## Task to complete
With the pictures excluded, output only the lines from the one containing "Given: Click 즐겨찾기추가 at the top" through the last line of the entries, unchanged.

## Exercise data
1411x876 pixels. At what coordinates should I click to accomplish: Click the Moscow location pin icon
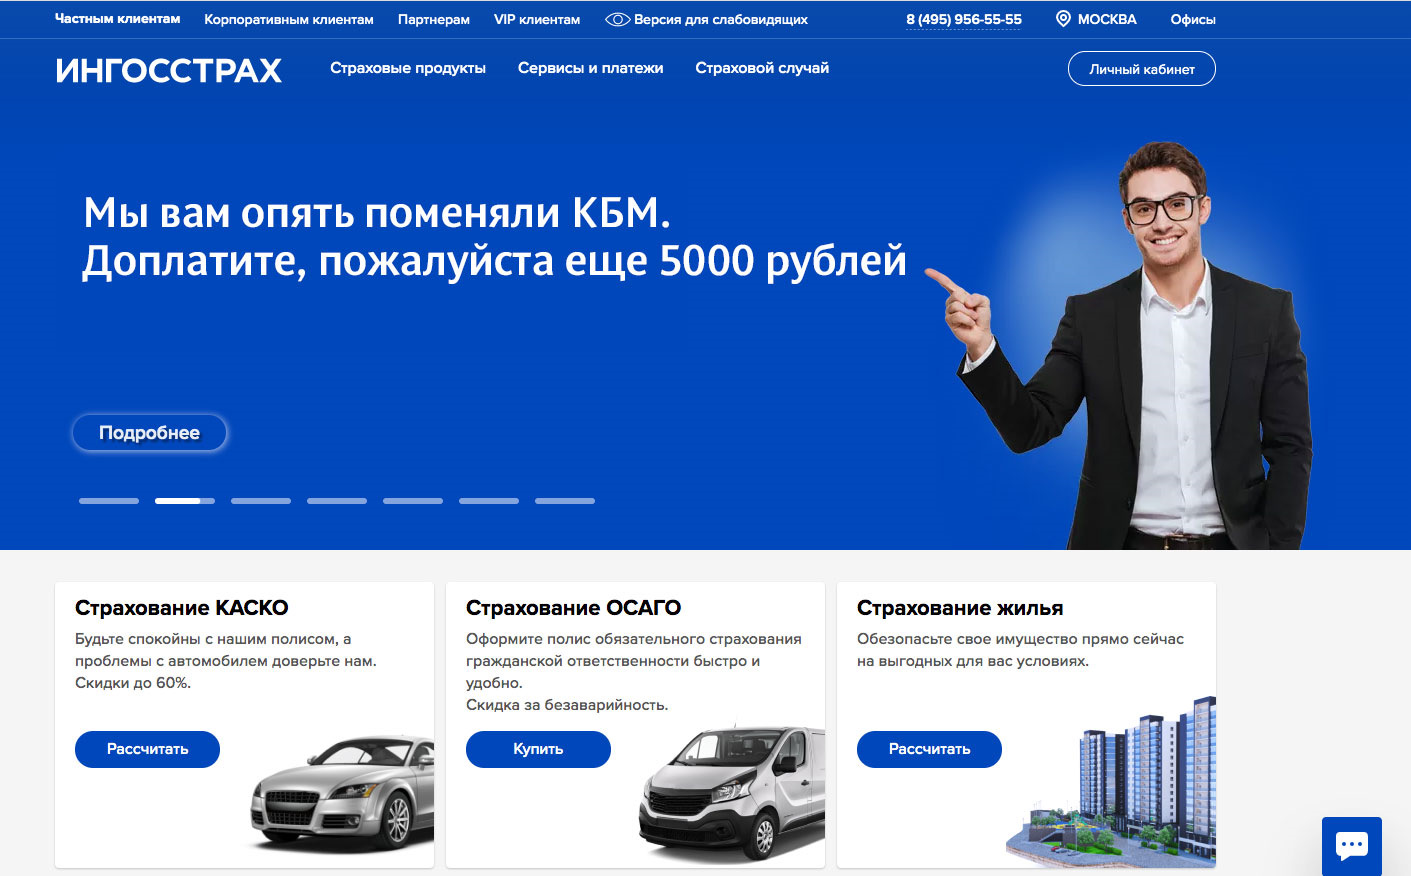click(1063, 19)
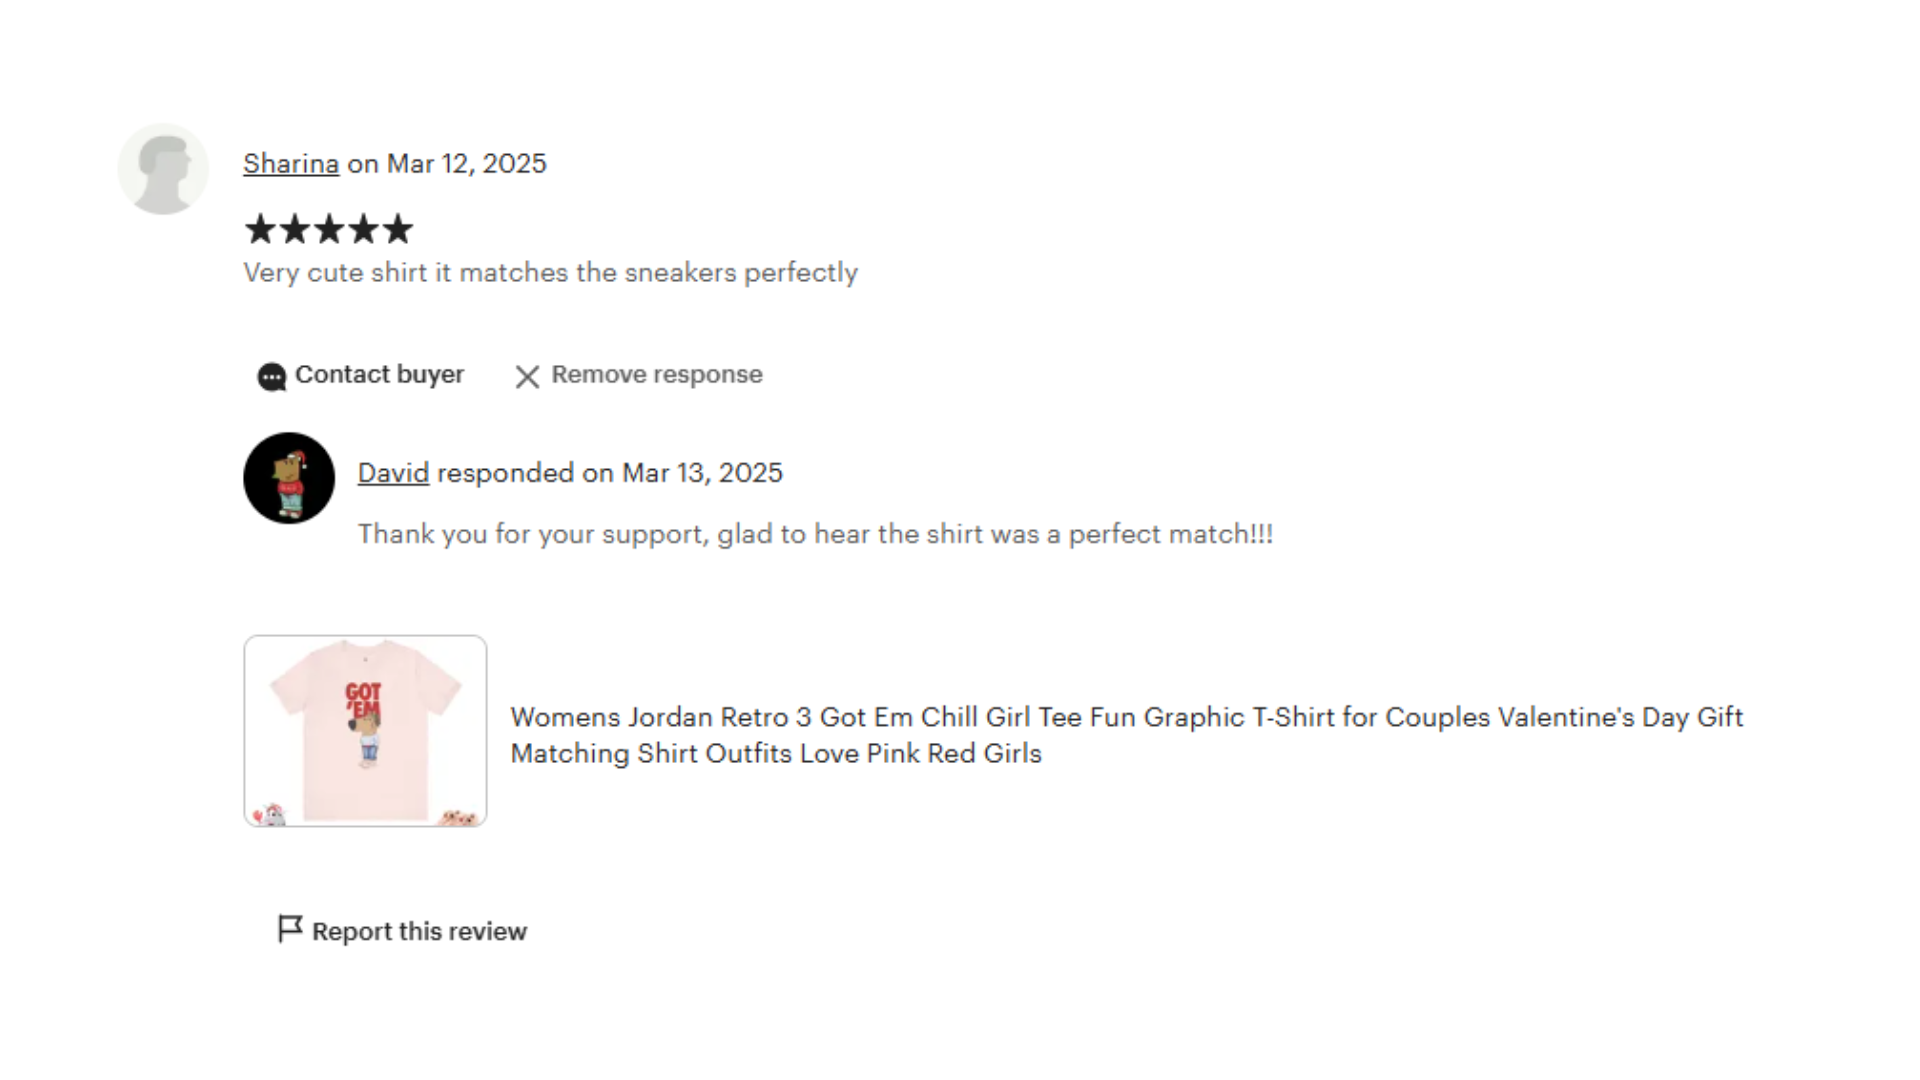Viewport: 1920px width, 1080px height.
Task: Click the review text about matching sneakers
Action: [551, 272]
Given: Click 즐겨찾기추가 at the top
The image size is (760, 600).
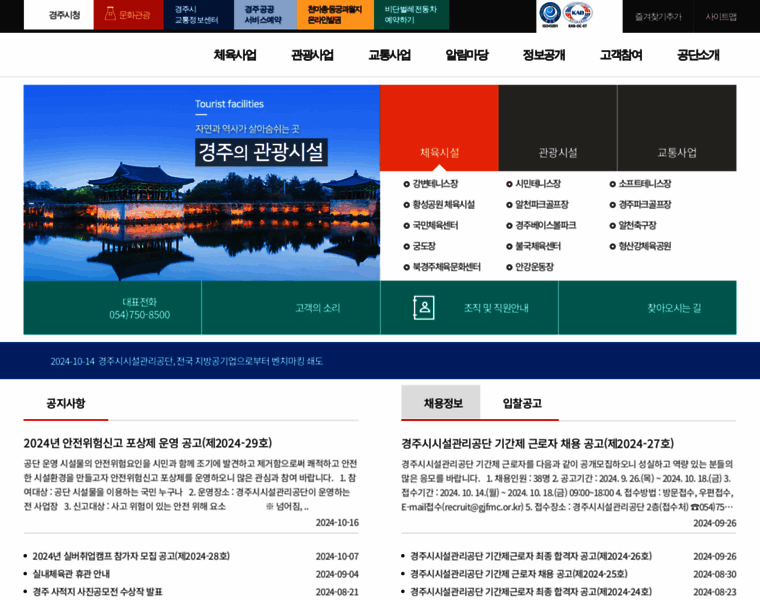Looking at the screenshot, I should [x=658, y=16].
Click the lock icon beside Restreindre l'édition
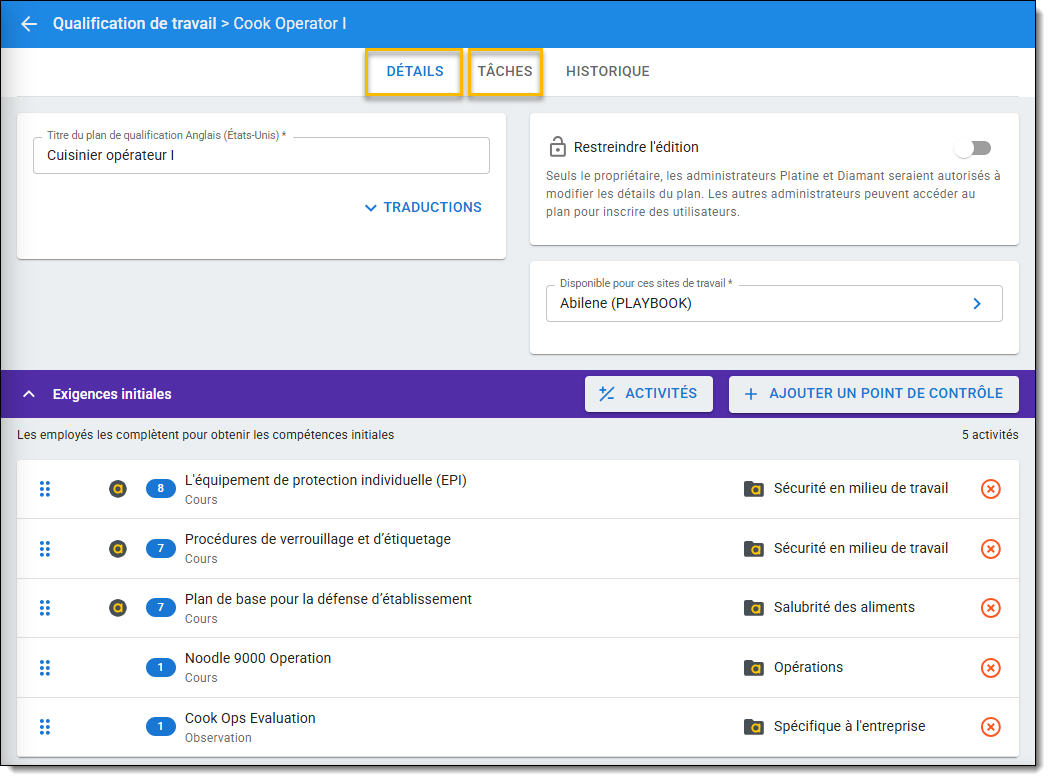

## Exercise solution
Given: Click 즐겨찾기추가 at the top
The image size is (760, 600).
Looking at the screenshot, I should [x=658, y=16].
Click the lock icon beside Restreindre l'édition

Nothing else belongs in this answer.